WORK TO BE COMPLETED
Give the rows below as a Markdown table with two columns, Number and Line. Number each non-blank row in order, put its text under Line, and leave out the blank lines.
## START INPUT RECORDS
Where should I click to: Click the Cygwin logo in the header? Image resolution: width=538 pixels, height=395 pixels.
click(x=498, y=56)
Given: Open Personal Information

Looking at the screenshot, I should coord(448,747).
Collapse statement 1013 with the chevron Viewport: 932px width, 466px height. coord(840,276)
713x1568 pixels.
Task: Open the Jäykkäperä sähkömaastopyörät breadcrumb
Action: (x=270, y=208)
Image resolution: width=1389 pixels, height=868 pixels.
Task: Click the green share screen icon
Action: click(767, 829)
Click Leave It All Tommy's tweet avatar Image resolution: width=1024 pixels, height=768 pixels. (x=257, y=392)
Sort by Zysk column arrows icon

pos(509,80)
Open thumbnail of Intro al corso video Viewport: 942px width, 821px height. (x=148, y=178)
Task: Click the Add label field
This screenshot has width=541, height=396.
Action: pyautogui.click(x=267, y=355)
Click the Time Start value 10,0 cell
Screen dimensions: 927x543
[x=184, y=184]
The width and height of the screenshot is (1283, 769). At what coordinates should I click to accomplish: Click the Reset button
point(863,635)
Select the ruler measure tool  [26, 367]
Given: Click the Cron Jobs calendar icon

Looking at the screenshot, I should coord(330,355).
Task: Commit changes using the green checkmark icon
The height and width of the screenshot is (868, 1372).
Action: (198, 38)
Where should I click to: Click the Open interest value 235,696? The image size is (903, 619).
## END INPUT RECORDS
WRITTEN ANSWER
| Number | Line |
|---|---|
| 1 | Where should I click to: Click the Cygwin logo in the header? Image resolution: width=538 pixels, height=395 pixels. |
| 2 | click(x=498, y=56) |
| 3 | Given: Open Personal Information |
| 4 | Looking at the screenshot, I should coord(448,747). |
| 5 | Collapse statement 1013 with the chevron Viewport: 932px width, 466px height. coord(840,276) |
| 6 | 713x1568 pixels. |
| 7 | Task: Open the Jäykkäperä sähkömaastopyörät breadcrumb |
| 8 | Action: (x=270, y=208) |
| 9 | Image resolution: width=1389 pixels, height=868 pixels. |
| 10 | Task: Click the green share screen icon |
| 11 | Action: click(767, 829) |
| 12 | Click Leave It All Tommy's tweet avatar Image resolution: width=1024 pixels, height=768 pixels. (x=257, y=392) |
| 13 | Sort by Zysk column arrows icon |
| 14 | pos(509,80) |
| 15 | Open thumbnail of Intro al corso video Viewport: 942px width, 821px height. (x=148, y=178) |
| 16 | Task: Click the Add label field |
| 17 | This screenshot has width=541, height=396. |
| 18 | Action: pyautogui.click(x=267, y=355) |
| 19 | Click the Time Start value 10,0 cell |
| 20 | Screen dimensions: 927x543 |
| 21 | [x=184, y=184] |
| 22 | The width and height of the screenshot is (1283, 769). At what coordinates should I click to accomplish: Click the Reset button |
| 23 | point(863,635) |
| 24 | Select the ruler measure tool  [26, 367] |
| 25 | Given: Click the Cron Jobs calendar icon |
| 26 | Looking at the screenshot, I should coord(330,355). |
| 27 | Task: Commit changes using the green checkmark icon |
| 28 | The height and width of the screenshot is (868, 1372). |
| 29 | Action: (198, 38) |
| 30 | Where should I click to: Click the Open interest value 235,696? The image size is (903, 619). |